Spec /\ []<><TRUE>_vars => Liveness

(for your original definition of liveness). In this way, the liveness property will only be evaluated over behaviors that do not end in infinite stuttering.

However, checking liveness properties in the presence of state constraints can be really tricky because the specification may not assert what you think it does. In particular, see section 14.3.5 of the TLA+ book.

Hope this helps,

Stephan

On Oct 12, 2012, at 11:09 PM, Chris Newcombe <chris...@xxxxxxxxx> wrote:

I'm trying to use TLC to check liveness properties for the first time.

I'm using a state-constraint with TLC, as I described in a previous message: https://groups.google.com/d/msg/tlaplus/nfd1H-tZbe8/eCV3DNKZOicJ

My liveness property is a simple leads-to formula:

Liveness == \A id \in Ids : MyProperty(id) ~> SomeOtherProperty(id)

TLC finds counter-examples in which the (temporal) antecedent is satisfied (for some id in some state), but the consequent is never satisfied because the behavior generated by TLC is artificially truncated -- i.e. ends with infinite stuttering -- because of the state-constraint.
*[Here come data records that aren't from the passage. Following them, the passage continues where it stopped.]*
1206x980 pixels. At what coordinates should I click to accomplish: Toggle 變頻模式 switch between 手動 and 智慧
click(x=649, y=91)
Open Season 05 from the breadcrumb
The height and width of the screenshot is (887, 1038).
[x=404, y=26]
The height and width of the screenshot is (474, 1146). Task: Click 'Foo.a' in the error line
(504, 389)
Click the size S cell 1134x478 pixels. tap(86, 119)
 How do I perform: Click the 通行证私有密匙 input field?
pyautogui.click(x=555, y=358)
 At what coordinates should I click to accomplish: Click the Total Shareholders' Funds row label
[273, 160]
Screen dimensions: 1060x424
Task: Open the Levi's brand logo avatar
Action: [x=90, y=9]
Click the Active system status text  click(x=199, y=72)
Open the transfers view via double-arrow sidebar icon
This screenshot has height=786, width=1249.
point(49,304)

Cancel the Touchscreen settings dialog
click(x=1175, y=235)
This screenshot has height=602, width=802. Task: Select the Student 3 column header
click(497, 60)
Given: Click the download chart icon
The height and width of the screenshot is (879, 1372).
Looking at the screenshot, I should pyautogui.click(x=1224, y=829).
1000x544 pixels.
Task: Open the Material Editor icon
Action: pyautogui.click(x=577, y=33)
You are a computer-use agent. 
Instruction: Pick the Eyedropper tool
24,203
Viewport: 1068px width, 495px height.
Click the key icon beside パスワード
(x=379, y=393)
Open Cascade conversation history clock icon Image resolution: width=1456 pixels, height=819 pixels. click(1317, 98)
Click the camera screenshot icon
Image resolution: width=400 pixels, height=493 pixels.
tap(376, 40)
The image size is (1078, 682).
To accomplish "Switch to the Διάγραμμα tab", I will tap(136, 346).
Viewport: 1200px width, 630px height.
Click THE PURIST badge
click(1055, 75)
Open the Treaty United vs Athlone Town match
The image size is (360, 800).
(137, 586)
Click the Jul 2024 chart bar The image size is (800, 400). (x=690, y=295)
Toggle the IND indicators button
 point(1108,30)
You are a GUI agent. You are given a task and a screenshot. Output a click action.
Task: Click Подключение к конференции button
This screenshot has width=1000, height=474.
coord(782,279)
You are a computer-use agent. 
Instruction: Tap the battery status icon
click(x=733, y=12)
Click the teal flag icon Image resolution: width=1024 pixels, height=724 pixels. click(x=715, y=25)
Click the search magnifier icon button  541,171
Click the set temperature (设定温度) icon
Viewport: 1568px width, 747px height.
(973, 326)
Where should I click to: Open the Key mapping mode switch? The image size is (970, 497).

As the counter-example ends in infinite stuttering, I tried weakening the liveness property to allow that:

HenceforthStuttering == [] UNCHANGED AllVars  \* all future steps don't change any variables
Liveness == \A id \in Ids : MyProperty(id) ~> (\/ SomeOtherProperty(id)
\/ HenceforthStuttering)

But that's not valid TLA+ because the definition of HenceforthStuttering is not a legal TLA+ formula.  The toolbox says:

Parse error: [] followed by action not of the form [A]_v

So I tried:

HenceforthStuttering == [][UNCHANGED AllVars]_AllVars \* all future steps don't change any variables

That parses, but TLC now fails immediately with:

Temporal formulas containing actions must be of forms <>[]A or []<>A.

What am I missing?  I did wonder if, rather than weakening the liveness property, there might be a way to change the state-constraint such that it wouldn't cause the liveness property to be artificially violated.  But I don't currently see how to do that.